EXTRACT –
_ _ _ _
Freed bulk carrier arrives in Salalah

Published: October 5, 2011

Panamanian-flagged and Greek-owned bulk carrier MV Dover, which was released by the pirates off the coast of Somalia, last Friday, arrived at the port of Salalah late on Monday night.
“The ship, which was in the clutches of Somali pirates for the last eight months, arrived late on Monday in the port of Salalah,” said Eunavfor, an international maritime command which is fighting piracy in the region.
The bulk carrier has Filipino seafarers on board and the Philippines Embassy officials in Muscat have made arrangements to assist the freed seafarers.
According to embassy officials, senior diplomats will be travelling to Salalah to issue travel documents to those whose passports have expired and to extend further consular assistance to them.
According to Eunavfor, the bulk carrier was hijacked on February 28, approximately 260 nautical miles northeast off Salalah in the Arabian Sea. It was transiting to Saleef in Yemen from Port Quasim in Pakistan when it was attacked.
_ _ _ _
EXTRACTED ENTRIES –

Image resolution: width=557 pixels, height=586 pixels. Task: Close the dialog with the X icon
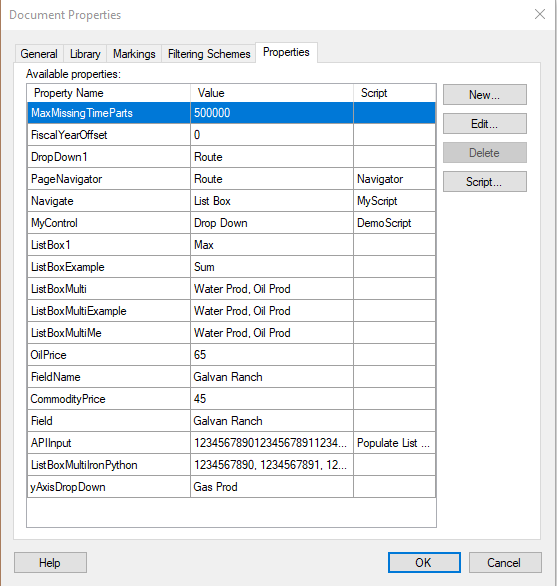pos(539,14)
_ _ _ _
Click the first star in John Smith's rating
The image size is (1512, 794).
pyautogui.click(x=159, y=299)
_ _ _ _
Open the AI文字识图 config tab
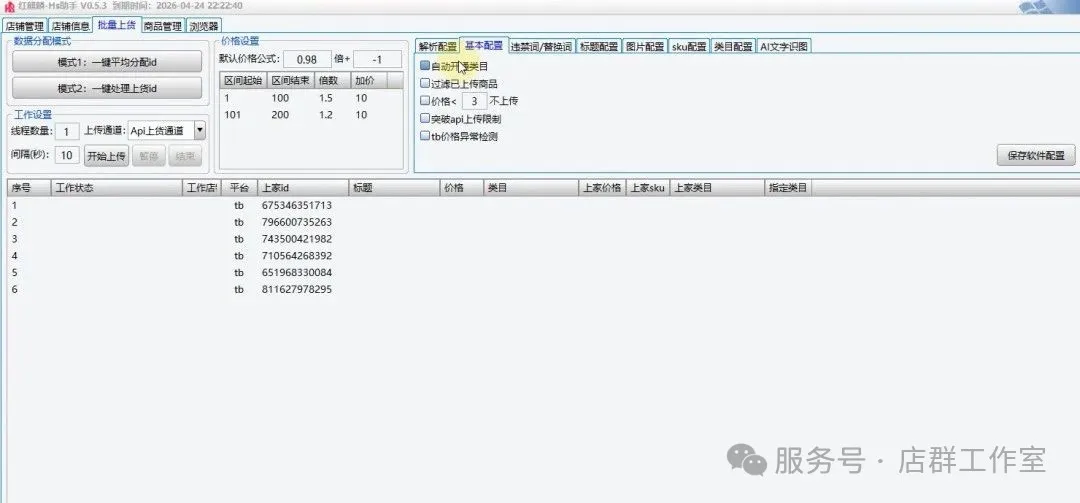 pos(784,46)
_ _ _ _
WORK TO COMPLETE –
[A] List every country the news report on the freed bulk carrier names with a country name, not an adjective such as "Panamanian" or "Greek."
[B] Proceed with the news report on the freed bulk carrier, starting after its final sentence.

TASK-BY-TASK RESULTS –
[A] Somalia, Philippines, Yemen, Pakistan

[B]
Earlier, Philippines Foreign Affairs spokesman Raul Hernandez told a news agency in Manila that the crew members would undergo medical checkup and debriefing in the Sultanate before they could be flown back to the Philippines.
Sources say that the flight details of the freed sailors would be confirmed later and their families have already been informed of their release. According to a Somali news report, $3.8 million ransom was dropped by air to the pirates last
“There were about two dozen pirates involved in the piracy led by Ise Yulxu from sub-clan Ali Saleeban of Majertan clan,” the Somali report added.
In recent years, Somali pirates have hijacked hundreds of ships, taking in hundreds of millions of dollars in ransom. Ships are patrolling the shipping lanes near Somalia in an effort to put a check on piracy, but the Eunavfor has warned that such attacks are likely to continue in the future too.
Most piracies usually end without casualties when a ransom has been paid. This, however, often takes months. According to a recent study, maritime piracy cost the global economy up to $12 billion last year, with Somalia-based pirates responsible for 95 per cent of the loss.